Now, looking back at the “webpack.config.js” file on lines 64-67, this makes a little more sense. Basically, we’re setting “$” and “jQuery” as globally accessible variables that are an instance of the jquery library. Also, if we look at our “style.scss” file where we include font-awesome, you’ll notice that we’re using the “~” node_modules shortcut basically telling the SASS file handler to get the font awesome library from node_modules.

After we have those modules installed, we now have to create our Webpack JS entry point file. This will be the first file that Webpack uses to kick off all JS-related scripts in our site. In our “src” directory (next to the index.html file), let’s create a file called “index.js” and add the following:

// Styles
import style from "./assets/css/style.scss";

// Scripts
import "./assets/bootstrap/js/bootstrap.min.js";
import "./assets/js/jquery.easing.min.js";
import "./assets/js/jquery.sticky.min.js";
import "./assets/js/smoothscroll.min.js";
import "./assets/js/jquery.stellar.min.js";
import "./assets/js/jquery.inview.min.js";
import "./assets/js/wow.min.js";
import "./assets/js/jquery.countTo.min.js";
import "./assets/js/jquery.BlackAndWhite.min.js";
import "./assets/owl-carousel/owl.carousel.min.js";
import "./assets/magnific-popup/jquery.magnific-popup.min.js";
import "./assets/js/scripts.js";

Now the SCSS starts to make sense.

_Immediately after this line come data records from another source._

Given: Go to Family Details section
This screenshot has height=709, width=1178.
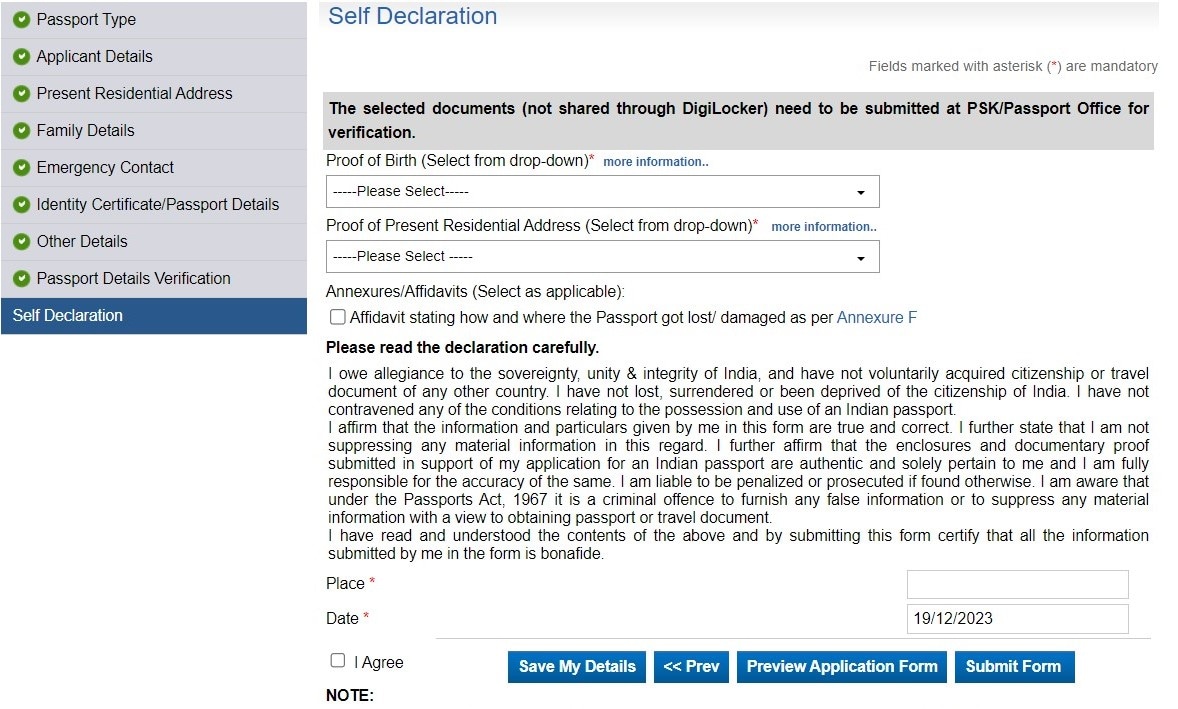Looking at the screenshot, I should (85, 131).
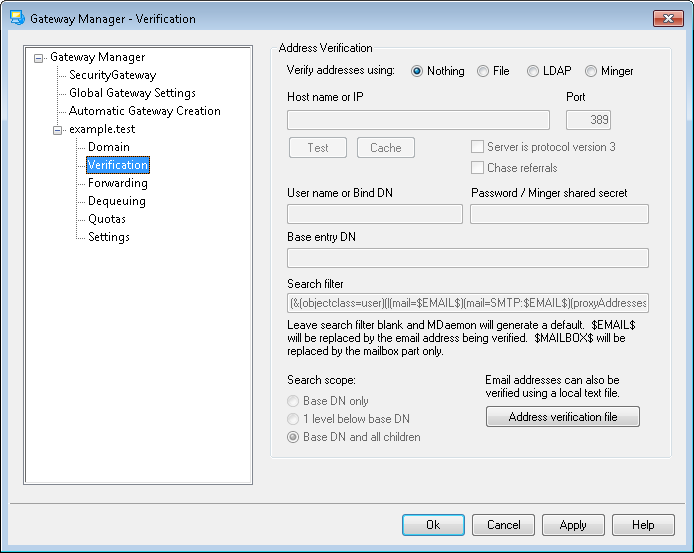The image size is (694, 553).
Task: Select the Nothing verification option
Action: coord(417,71)

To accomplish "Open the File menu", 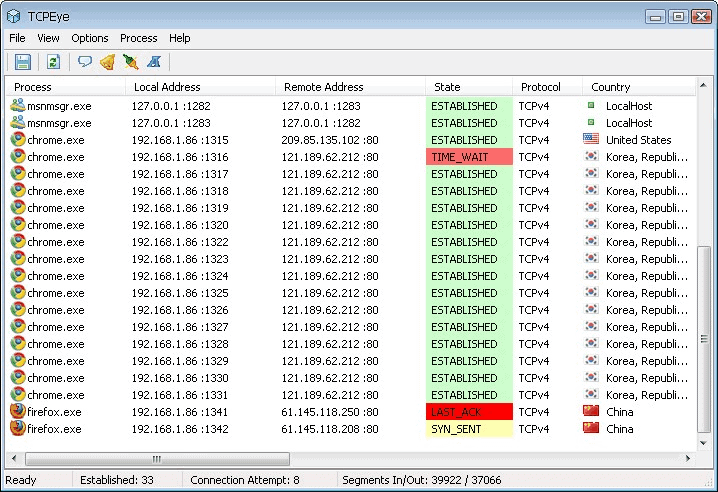I will click(17, 38).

We first import the “style.scss” file that in turn imports our theme’s CSS files. The remainder of the JS imports are for the associated libraries in the “index.html” file. Now that we have these accounted for, the script tags can be removed from the “index.html” file.

Wrapping it all up

At this point your directory structure should look like the following:

Now let’s go back to the terminal and see if everything works. First try a production build with:

npm run build

If that command runs without error, you should have a new “dist” directory in your project. If you enter that directory, it will look similar to the following:

The “dist” directory now contains your packaged up site ready for deployment with all resources in the proper places and referenced correctly. To test this, simply open the “dist/index.html” in a browser.

A few things to note:

  • All files aside from “index.html” are hash versioned. This means that upon each build, the filename will change. This prevents caching issues when you deploy and your users seeing old code.
  • Despite having all assets in “src/assets” from the original theme, only the images, css, libraries, etc. that are actually being used are included in the “dist” build.
  • If you want a different directory structure in your “dist” directory, you can make those changes in the relevant object in your “webpack.config.js” file.
  • All JS and CSS have been minified and packed into a single file for each (main.***.js and style.***.css respectively). This greatly reduces network overhead of loading multiple files.

How do I develop?

Basically just how you normally would. Now try running the following in your terminal:

npm run start

You will notice that the site looks to compile just like a build but your browser should open and show you your site. If you go into your “index.html” file and make a change and save, your browser will automatically reload the page and your changes will be reflected.

When you are ready to bring over new pages from your theme (about-us.html for instance), simply copy the “theme/about-us.html” that you want into “src/about-us.html” and make another HTMLWebPackPlugin() entry into “webpack.config.js” plugins section:

For new pages, don’t forget to remove any link style and script tags as those will already be included. The only caveat here is if your new page uses NEW resources that are NOT already in the “src/assets” directory. If that is the case, then you will need to add them in the appropriate place. Now, the above is not exactly ideal as you are using all assets for each page even though you don’t necessarily need to. The “about-us.html” page may not need a library used on the index page and it will still be bundled into the JS file. This tutorial is ideal for a single HTML scrollable page. If you wanted to be proper about building multiple HTML pages and chunking assets, check out the documentation for multiple entry points.